Supplied information:

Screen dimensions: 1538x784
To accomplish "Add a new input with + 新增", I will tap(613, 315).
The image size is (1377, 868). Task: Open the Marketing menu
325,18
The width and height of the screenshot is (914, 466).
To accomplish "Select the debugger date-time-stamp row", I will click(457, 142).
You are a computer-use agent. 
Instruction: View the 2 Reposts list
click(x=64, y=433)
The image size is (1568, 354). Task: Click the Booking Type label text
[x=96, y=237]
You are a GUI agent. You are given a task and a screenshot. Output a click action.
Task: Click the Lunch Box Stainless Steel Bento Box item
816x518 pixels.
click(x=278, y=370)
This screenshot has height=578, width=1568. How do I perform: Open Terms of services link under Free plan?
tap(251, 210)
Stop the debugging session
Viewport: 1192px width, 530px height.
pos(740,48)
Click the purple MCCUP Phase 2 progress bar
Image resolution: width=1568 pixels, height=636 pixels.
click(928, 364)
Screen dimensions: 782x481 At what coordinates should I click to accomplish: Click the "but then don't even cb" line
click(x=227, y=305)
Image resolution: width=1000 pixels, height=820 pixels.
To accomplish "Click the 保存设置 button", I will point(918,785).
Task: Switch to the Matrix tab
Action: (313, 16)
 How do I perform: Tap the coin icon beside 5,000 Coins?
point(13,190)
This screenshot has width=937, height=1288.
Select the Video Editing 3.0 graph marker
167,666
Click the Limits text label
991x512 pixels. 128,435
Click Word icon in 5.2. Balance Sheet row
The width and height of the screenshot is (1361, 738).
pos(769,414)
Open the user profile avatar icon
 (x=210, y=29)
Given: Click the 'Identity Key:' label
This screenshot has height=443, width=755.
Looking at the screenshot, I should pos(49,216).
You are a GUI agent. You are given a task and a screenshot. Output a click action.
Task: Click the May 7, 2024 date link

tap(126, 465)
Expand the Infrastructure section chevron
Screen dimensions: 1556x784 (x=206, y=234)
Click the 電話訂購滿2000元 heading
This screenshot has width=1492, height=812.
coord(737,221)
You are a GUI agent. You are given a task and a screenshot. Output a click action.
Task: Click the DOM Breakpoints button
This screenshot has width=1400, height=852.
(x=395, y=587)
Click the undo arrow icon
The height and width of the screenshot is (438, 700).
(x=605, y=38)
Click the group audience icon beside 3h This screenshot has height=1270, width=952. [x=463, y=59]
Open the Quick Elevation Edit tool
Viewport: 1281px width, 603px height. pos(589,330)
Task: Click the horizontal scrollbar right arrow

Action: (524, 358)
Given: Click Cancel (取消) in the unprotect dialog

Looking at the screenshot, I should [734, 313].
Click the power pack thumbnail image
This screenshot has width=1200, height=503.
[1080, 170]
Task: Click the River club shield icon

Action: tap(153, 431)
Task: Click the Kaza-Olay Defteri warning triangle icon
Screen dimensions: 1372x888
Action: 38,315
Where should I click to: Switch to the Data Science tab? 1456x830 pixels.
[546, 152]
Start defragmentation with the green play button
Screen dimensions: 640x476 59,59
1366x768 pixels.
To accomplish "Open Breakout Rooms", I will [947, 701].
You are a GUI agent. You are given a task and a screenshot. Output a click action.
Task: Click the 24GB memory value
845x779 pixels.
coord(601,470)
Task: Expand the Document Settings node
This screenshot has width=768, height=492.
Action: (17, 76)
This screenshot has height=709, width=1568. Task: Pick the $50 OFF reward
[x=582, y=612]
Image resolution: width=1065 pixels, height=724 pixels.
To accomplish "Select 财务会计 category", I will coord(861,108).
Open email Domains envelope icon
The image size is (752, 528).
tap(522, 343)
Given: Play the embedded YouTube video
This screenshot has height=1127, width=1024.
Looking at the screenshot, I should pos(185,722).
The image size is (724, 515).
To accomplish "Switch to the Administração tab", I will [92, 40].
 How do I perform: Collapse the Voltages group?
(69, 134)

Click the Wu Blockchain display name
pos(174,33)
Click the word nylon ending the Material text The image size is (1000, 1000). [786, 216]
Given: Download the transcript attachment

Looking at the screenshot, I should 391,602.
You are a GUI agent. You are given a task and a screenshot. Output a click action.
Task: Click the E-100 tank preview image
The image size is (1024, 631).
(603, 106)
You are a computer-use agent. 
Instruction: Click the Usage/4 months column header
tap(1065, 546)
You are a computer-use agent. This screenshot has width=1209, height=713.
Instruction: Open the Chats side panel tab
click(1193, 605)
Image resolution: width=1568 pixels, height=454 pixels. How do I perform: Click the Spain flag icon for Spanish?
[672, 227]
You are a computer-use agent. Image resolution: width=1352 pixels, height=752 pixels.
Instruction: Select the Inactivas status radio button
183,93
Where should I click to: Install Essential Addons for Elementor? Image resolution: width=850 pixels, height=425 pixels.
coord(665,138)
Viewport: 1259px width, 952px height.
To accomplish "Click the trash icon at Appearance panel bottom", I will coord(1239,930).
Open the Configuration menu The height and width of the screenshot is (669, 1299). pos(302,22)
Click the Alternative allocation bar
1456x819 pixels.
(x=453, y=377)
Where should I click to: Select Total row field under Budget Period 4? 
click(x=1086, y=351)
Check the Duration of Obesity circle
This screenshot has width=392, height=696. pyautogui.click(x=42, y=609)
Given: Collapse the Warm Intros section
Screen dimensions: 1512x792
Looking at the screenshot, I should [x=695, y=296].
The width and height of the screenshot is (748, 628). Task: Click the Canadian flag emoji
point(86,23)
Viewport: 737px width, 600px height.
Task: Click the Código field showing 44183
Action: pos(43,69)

Exercise description: From the records above, print only the lines between the one holding "Click the word" and the one holding "You are a computer-use agent. Image", inclusive, exactly as they stand.

Answer:
Click the word nylon ending the Material text The image size is (1000, 1000). [786, 216]
Given: Download the transcript attachment

Looking at the screenshot, I should 391,602.
You are a GUI agent. You are given a task and a screenshot. Output a click action.
Task: Click the E-100 tank preview image
The image size is (1024, 631).
(603, 106)
You are a computer-use agent. 
Instruction: Click the Usage/4 months column header
tap(1065, 546)
You are a computer-use agent. This screenshot has width=1209, height=713.
Instruction: Open the Chats side panel tab
click(1193, 605)
Image resolution: width=1568 pixels, height=454 pixels. How do I perform: Click the Spain flag icon for Spanish?
[672, 227]
You are a computer-use agent. Image resolution: width=1352 pixels, height=752 pixels.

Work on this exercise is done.